We have had multiple problems with Pitney Bowes, which we call "Pitney Bowels." Pass it on! One is that they absolutely rape the customer on supplies, like the stick-on postage strips.

However, a more interesting scam is that we recently found that Pitney-Bowels had added to our bills, in an inconspicuous way, a "service contract" which we had never requested. For a cheap folder worth perhaps $90, they had added a charge each month adding up to $70 a year! I demanded proof that I had ever ordered such a service and they claimed they destroy all their records after a few years. I do not believe anything they say. I got nothing resembling a straight answer from them.

I think, but cannot prove,that there was simply a computerized mechanism to automatically add such contracts onto customer's bills. If someone scrutinized and caught them, presumably Bowels would stop the charge and claim there had been some innocent error. But the "error" would slip through in many or most cases, automatically cheating the customer for years.

If any energetic lawyer out there wishes to pursue this as a class action case, perhaps you can provide your contact information to the moderator to pass on to me, and I will be happy to talk to you.

Or perhaps---- dare I hope? some whistleblower within Bowels will know the details of this, or of other possible shenanigans, and spill his or her guts.

In passing, I have always understood that false invoicing was mail fraud as a matter of law.

By the way, if you do have an account with Pitney bowels, and want to stay with them, here's a way to save some money.

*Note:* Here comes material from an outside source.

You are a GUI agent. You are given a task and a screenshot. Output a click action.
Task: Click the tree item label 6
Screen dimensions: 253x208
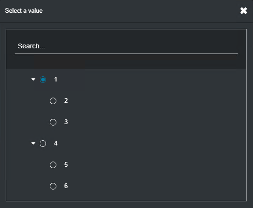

The customer representatives have broad authority to sharply reduce their bloated monthly rental and service charges. Just threaten to cancel and go to a competitor, and watch the charges plummet.

This is in answer to Gregory's comment of 23 April 07:

200 calls a day? Even if you only get through to 80 of your client list that still leaves (on average) six minutes a call in an eight-hour day, including the dialing & ring time.

Lest you think I don't know what you do, my job is in-bound call work, and I've done that for the past 2-1/2 years. The lines of business included Receivables (read: collections) for a cell-phone provider. I doubt you could find, as a group, a more whiny set of people. That said, I think I can say that I've had maybe 5% or so be as whiny as you claim your P-B clients to be. Certainly, my group has been grumpy & there have been some memorable examples of kids trapped in adult bodies, but most are embarrassed, apologetic, & willing to pay for the (past-due, remember) services they have already used.

There's a difference: my example group received their services. The P-B customers did not, were promised things not delivered, were refused the dignity of any sort of settlement except 'put up with it'.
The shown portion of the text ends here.